In a first, Regeneron's antibody cocktail reduces deaths for a subgroup of hospitalized Covid-19 patients
Scientists have come up with the first evidence that Regeneron’s antibody cocktail, which has so far only been authorized for the outpatient setting, may reduce deaths of hospitalized Covid-19 patients — albeit only a subset.
The combination of casirivimab and imdevimab is the subject of the latest data cut from RECOVERY, the large-scale UK-based trial testing a variety of potential treatments. In total, 9,785 patients hospitalized with Covid-19 were enrolled in this arm of the study and were randomly assigned to receive either usual care plus the intravenous combo or usual care alone.
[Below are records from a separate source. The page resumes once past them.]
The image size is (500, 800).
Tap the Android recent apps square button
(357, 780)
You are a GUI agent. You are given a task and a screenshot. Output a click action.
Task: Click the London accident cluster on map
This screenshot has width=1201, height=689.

Although Regeneron has burnished the profile of its drugs with new data against new variants, like Eli Lilly, its success has been limited to mild to moderate cases or as a prophylaxis. Despite an early setback among the most severe patients, the biotech is still running a trial involving patients who are hospitalized but require no or little oxygen (with initial data indicating an antiviral effect) — as the search for therapies that can help the sickest patients goes on.
The new results are thus “very exciting,” said joint chief investigator Peter Horby.
In particular, the combo appears to keep certain patients who were seronegative at baseline — meaning they had not mounted an antibody response against the virus — from dying. About one-third of the overall group were seronegative.
Focusing on this cohort for the primary analysis, investigators found that the antibody treatment reduced the 28-day mortality by 20% over usual care: 24% of the seronegative patients in the antibody group died versus 30% of the usual care arm (95% confidence interval 0·70–0·91; p=0·001). In other words, they wrote, “for every 100 such patients treated with the antibody combination, there would be six fewer deaths.”
The same effect was not seen in seropositive patients. When pooling data from this larger group as well as those with unknown status with the seronegative patients, no significant effect was reported in reducing deaths. Overall, 20% of all patients in the antibody group died compared to 21% of those who received usual care (p=0.17).
It was important to make the differentiation, said Fiona Watt — executive chair of the Medical Research Council, which funded the trial — “given the cost of drugs.”
Nonetheless, the finding that the antibody cocktail worked in any group at all was “excellent news,” according to joint chief investigator Martin Landray.
“People have been very, very skeptical, that any treatment against this particular virus would work by the time people get in hospital,” he said in a media briefing, as reported by Reuters. “If you haven’t raised antibodies of your own, you really would benefit from getting some.”
On top of a lower death rate, seronegative patients also got out of the hospital sooner, with a four-day difference in median duration of hospital stay (13 days versus 17 days for usual care group) — and 64% of them were discharged alive by day 28, compared to 58%. The numbers also suggest that if they were not on invasive mechanical ventilation at baseline, they were at lower risk of progressing to that point or dying.